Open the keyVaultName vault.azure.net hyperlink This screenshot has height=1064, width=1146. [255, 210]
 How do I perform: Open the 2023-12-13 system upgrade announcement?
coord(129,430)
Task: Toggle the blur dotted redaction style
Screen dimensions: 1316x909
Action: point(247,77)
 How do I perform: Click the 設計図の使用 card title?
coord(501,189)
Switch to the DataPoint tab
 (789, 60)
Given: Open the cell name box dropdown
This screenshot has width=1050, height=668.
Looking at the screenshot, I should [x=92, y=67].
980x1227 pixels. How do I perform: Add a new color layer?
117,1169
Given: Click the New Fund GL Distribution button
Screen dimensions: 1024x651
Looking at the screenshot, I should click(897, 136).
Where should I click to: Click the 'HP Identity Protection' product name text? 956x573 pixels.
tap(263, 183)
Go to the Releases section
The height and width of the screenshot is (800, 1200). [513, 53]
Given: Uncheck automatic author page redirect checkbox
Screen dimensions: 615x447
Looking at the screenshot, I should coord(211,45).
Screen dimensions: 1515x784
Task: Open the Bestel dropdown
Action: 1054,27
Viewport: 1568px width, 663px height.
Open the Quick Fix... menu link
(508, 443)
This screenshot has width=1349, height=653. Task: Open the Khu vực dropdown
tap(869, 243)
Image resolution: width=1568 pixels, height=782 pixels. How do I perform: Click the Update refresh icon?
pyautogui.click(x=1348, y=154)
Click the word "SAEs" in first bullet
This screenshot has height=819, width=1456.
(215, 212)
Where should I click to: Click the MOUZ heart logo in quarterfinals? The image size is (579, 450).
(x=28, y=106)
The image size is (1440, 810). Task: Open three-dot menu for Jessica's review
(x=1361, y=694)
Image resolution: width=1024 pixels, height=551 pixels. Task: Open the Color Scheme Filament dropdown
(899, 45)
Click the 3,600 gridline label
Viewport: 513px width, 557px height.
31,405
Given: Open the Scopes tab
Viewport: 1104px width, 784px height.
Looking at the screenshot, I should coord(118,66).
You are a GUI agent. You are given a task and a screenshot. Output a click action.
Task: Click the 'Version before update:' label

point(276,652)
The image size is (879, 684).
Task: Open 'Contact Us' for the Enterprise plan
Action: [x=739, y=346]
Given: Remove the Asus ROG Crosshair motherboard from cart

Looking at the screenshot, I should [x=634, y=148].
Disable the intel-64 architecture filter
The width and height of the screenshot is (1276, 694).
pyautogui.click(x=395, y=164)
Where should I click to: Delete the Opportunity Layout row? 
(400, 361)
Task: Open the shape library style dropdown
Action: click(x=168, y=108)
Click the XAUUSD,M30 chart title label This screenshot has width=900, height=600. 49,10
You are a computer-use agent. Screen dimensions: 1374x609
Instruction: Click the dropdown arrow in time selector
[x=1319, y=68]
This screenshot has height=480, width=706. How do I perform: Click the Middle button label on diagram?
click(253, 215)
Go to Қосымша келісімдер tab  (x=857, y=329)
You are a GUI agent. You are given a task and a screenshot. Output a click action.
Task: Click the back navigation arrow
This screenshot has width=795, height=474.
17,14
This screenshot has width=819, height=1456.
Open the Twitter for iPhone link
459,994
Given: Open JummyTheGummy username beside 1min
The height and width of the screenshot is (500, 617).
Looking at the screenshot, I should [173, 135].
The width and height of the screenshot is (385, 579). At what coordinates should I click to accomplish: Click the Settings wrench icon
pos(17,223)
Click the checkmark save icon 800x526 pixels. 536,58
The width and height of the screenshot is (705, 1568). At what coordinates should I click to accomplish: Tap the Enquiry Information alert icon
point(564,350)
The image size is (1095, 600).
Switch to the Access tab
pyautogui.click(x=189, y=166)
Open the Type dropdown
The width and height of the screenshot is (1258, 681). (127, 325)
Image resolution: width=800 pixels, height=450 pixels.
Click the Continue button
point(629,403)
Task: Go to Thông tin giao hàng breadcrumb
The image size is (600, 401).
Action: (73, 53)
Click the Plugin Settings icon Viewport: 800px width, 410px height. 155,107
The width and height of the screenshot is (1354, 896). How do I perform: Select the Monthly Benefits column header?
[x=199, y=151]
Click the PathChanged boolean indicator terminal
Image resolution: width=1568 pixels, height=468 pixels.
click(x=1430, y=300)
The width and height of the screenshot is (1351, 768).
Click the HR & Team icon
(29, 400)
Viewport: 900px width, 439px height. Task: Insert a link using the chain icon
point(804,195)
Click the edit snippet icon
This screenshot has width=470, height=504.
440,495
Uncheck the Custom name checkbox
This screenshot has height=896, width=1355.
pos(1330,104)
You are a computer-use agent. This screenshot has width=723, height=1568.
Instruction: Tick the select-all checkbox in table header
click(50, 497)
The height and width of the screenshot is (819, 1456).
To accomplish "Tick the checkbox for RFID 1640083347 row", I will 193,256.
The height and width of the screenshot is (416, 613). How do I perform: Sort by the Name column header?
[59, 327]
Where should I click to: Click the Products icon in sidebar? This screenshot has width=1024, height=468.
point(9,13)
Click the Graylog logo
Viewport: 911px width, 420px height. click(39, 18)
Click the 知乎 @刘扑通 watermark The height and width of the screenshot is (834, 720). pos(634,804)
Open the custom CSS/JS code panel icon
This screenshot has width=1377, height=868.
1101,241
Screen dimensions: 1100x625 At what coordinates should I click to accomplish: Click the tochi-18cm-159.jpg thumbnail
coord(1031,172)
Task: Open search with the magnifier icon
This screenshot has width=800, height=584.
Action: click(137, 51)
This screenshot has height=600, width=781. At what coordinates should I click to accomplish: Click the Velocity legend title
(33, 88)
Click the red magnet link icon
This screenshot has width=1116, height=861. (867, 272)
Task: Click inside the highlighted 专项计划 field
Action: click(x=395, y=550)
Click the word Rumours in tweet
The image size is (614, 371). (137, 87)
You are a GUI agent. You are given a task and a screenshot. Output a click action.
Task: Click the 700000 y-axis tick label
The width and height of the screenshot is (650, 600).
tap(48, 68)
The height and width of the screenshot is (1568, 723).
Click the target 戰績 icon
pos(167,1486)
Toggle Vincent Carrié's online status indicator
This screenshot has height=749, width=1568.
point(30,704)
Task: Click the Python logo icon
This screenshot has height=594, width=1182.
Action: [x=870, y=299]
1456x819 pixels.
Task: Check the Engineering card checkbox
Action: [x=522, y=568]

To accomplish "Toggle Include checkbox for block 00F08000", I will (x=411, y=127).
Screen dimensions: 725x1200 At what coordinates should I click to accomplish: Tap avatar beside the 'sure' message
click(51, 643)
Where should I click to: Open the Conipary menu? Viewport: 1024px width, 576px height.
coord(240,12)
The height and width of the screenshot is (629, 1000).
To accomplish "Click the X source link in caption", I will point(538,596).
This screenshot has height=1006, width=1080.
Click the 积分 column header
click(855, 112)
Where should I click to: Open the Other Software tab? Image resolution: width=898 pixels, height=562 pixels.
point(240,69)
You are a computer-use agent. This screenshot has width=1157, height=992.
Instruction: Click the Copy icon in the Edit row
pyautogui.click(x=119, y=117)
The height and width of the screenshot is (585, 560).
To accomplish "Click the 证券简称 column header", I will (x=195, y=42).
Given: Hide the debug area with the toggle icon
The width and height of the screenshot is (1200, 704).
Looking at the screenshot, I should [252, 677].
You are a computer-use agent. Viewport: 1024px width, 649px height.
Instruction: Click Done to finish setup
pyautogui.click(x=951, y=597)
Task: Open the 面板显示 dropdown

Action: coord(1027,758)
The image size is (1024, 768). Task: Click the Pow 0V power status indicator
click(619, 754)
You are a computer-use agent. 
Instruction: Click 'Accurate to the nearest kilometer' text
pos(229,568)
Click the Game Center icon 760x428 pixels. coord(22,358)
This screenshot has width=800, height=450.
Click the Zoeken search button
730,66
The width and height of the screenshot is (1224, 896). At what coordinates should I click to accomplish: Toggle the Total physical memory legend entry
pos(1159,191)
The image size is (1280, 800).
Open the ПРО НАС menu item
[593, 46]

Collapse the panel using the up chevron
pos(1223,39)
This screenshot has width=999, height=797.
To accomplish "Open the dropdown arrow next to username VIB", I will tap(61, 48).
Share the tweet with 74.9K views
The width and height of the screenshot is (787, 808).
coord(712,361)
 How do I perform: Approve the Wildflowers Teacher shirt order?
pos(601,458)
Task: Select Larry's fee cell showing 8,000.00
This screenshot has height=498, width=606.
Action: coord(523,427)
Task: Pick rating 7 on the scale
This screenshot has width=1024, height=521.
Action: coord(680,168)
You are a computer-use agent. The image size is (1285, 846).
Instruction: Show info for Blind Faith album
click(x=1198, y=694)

§ §

(Task) Could you reproduce, exactly, every line above from the line with "The width and height of the screenshot is (385, 579)." to the line with "Click the checkmark", and no other line? Both ends count.

(Solution to this task)
The width and height of the screenshot is (385, 579). At what coordinates should I click to accomplish: Click the Settings wrench icon
pos(17,223)
Click the checkmark save icon 800x526 pixels. 536,58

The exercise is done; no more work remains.